Padre Justin também comenta sobre o alinhamento da política de segurança praticada pelo governo estadual e a Colômbia. A diferença, diz, é que no Rio se mata mais do que naquele país.
“Mãe, arrume um emprego para mim, mesmo que seja para ganhar 400 reais”
A frase acima foi reproduzida por Ruth Sales, mãe de um jovem de 22 anos, que saiu recentemente do sistema penal. Ela conta que o filho foi internado aos 17 anos na primeira das mais de quatro instituições sócio-educativas pelas quais passou e acabou, quando atingiu a maioridade penal, na cadei
a. Ela luta agora para que o filho consiga arrumar um emprego para concretizar um sonho que não passa de um direito: constituir uma casa para poder morar com a companheira e um filho.
Outra mãe presente no ato, Mônica Cunha, não pode hoje travar a mesma luta de Ruth, já que seu filho foi morto pela polícia.

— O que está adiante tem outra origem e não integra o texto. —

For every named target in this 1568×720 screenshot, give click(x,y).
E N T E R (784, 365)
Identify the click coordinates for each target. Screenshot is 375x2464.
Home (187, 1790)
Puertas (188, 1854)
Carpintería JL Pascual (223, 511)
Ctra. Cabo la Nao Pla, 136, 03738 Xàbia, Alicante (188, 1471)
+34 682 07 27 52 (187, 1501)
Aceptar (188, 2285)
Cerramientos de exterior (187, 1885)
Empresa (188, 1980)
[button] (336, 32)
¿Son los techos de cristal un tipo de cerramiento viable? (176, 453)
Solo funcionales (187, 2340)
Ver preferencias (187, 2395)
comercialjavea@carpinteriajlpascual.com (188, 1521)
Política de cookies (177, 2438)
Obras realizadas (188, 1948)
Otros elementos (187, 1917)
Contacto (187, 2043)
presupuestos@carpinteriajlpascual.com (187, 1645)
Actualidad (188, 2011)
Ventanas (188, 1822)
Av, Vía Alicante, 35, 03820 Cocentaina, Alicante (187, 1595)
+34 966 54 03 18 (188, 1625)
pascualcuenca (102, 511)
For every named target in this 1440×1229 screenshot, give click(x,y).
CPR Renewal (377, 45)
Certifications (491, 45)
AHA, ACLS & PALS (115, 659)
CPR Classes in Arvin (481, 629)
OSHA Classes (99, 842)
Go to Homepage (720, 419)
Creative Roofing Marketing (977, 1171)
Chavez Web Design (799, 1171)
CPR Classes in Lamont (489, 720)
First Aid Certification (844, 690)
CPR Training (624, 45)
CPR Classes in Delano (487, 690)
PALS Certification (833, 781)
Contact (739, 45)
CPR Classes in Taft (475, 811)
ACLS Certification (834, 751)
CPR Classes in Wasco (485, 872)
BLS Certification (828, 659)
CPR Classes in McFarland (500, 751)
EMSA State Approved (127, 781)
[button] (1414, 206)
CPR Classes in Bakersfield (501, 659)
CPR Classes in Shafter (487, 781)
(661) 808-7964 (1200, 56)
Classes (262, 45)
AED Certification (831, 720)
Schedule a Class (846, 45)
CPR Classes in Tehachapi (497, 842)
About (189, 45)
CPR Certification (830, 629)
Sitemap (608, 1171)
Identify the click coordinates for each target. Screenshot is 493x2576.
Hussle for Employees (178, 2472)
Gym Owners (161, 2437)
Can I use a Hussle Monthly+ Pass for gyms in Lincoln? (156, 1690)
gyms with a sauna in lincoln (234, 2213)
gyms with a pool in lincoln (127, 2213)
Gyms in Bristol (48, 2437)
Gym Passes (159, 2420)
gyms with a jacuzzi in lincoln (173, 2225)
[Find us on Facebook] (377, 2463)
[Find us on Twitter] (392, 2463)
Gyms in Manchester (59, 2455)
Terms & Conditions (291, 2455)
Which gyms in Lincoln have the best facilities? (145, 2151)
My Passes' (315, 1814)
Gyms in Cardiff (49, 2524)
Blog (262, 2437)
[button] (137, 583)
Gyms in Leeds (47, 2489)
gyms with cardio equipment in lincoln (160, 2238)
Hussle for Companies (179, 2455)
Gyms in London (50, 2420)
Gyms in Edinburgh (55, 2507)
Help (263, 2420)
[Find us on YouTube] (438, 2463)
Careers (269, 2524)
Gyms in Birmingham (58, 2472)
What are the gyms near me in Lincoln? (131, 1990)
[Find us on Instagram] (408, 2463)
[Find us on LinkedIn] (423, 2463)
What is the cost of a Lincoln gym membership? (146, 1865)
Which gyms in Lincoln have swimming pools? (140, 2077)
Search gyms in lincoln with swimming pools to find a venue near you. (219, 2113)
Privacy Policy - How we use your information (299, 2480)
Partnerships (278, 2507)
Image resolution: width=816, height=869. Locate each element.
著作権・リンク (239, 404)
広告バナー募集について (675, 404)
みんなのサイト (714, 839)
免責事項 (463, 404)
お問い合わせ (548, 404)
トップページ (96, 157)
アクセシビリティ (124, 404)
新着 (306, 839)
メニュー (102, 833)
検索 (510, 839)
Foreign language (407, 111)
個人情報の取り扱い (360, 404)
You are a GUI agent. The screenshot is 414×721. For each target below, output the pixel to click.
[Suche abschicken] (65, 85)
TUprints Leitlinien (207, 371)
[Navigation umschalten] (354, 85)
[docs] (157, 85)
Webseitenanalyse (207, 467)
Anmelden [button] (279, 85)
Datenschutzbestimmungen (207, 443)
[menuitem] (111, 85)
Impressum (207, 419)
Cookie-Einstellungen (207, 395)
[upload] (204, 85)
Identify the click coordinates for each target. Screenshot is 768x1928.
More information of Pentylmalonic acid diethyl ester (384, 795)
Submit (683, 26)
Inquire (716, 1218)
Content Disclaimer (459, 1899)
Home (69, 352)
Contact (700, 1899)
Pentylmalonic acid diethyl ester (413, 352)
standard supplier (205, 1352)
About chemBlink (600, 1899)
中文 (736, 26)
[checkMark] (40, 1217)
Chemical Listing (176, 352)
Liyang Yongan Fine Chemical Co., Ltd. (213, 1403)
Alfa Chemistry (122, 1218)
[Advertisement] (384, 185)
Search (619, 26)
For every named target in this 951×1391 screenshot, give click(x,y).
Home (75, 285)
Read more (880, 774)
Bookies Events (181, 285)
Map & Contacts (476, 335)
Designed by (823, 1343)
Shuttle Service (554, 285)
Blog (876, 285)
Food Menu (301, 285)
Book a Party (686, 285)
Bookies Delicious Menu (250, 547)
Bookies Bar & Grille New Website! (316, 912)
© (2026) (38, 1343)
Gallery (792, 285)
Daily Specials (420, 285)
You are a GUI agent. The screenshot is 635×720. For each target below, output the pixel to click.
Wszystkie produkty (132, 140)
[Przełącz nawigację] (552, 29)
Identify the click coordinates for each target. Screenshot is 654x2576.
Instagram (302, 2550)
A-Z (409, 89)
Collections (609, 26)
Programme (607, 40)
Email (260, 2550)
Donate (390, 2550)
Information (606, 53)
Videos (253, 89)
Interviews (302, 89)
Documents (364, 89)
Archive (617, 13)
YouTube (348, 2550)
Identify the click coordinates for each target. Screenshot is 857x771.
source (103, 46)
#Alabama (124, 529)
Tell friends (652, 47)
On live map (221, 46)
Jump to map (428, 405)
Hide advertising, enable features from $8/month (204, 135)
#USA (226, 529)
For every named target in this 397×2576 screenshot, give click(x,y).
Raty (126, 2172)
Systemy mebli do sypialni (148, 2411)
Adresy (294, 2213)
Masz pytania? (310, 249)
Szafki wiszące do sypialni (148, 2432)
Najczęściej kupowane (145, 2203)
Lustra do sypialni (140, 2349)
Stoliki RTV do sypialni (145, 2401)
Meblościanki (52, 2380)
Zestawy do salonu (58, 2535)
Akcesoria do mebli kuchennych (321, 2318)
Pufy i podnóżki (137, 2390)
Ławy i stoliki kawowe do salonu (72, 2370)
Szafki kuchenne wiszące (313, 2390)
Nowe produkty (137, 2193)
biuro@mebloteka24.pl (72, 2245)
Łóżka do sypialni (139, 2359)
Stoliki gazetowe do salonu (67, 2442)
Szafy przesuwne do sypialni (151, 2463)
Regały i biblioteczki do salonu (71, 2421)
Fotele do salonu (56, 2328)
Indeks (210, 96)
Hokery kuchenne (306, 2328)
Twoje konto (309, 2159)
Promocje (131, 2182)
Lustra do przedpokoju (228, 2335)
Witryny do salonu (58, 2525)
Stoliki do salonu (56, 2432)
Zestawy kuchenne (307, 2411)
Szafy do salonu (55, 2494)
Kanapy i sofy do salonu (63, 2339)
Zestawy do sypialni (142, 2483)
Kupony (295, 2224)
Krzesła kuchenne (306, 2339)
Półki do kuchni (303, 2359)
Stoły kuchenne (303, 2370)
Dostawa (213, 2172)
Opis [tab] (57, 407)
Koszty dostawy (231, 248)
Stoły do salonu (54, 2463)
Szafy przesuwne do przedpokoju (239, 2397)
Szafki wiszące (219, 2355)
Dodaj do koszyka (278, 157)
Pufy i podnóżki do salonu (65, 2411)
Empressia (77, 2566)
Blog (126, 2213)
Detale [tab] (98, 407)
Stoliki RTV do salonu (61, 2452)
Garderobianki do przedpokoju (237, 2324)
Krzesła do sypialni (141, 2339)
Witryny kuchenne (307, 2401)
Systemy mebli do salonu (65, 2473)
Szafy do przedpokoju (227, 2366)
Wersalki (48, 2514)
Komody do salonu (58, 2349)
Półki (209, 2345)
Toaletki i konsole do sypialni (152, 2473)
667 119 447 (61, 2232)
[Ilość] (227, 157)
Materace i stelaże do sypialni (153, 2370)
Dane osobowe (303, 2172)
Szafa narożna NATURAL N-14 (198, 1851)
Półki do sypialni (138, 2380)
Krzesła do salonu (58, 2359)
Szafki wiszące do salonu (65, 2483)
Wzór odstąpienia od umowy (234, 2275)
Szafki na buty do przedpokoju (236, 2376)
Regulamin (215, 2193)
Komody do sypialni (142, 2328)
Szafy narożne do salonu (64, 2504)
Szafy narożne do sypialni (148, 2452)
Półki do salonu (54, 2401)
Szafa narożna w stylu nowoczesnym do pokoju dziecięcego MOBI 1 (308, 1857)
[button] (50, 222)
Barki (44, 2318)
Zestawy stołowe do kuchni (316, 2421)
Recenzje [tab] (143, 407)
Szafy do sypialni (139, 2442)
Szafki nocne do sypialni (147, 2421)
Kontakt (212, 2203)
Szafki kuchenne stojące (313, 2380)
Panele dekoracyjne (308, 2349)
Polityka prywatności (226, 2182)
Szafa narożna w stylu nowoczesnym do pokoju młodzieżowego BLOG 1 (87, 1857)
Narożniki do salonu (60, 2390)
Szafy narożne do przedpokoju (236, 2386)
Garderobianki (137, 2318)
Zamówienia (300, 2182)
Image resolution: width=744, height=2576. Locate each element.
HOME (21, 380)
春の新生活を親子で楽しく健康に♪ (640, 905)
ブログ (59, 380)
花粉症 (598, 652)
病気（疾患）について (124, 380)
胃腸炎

O filho de Mônica, Rafael da Silva Cunha, também passou pelo sistema sócio-educativo, ingressou aos 15 anos, aos 17 foi internado pela última vez e aos 20 morreu. Ambas reclamam que o sistema que deveria ser sócio-educativo não ajuda os jovens a se desvencilharem da situação criminosa.
“A única coisa que ele aprendeu dentro do sistema foi ficar mais violento. Quando eles saem e barbarizam a sociedade aqui fora com as coisas que fazem, isso é um reflexo do acontece com eles lá dentro”, denuncia Mônica. Emocionada, ela exige que o estado ajude as mães a educar os filhos e não tire a vida deles. Mãe de três, ela diz que é muito difícil ver que hoje são apenas dois meninos. Ela e Ruth fazem parte do Movimento Moleque, uma união das mães dos adolescentes que cumprem medidas sócio-educativas. “Meu filho saiu de mim, e não saiu uma sementinha do mal como dizem por aí. Quando ele nasceu, o médico disse apenas se era do sexo feminino ou masculino, eu nunca ouvi falar que um médico dissesse quando a criança nasce que ela é bandida”, criticou Mônica, fazendo referência a expressão atribuída ao exército de que “as crianças da favela” são sementes do mal.
A manifestação terminou por volta de 12 horas. No dia 23 de julho está marcado um novo ato em frente à Igreja da Candelária para lembrar os 15 anos da chacina que ocorreu nas escadarias da própria igreja e que ficou conhecida como Chacina da Candelária. A manifestação também será contra a redução da maioridade penal.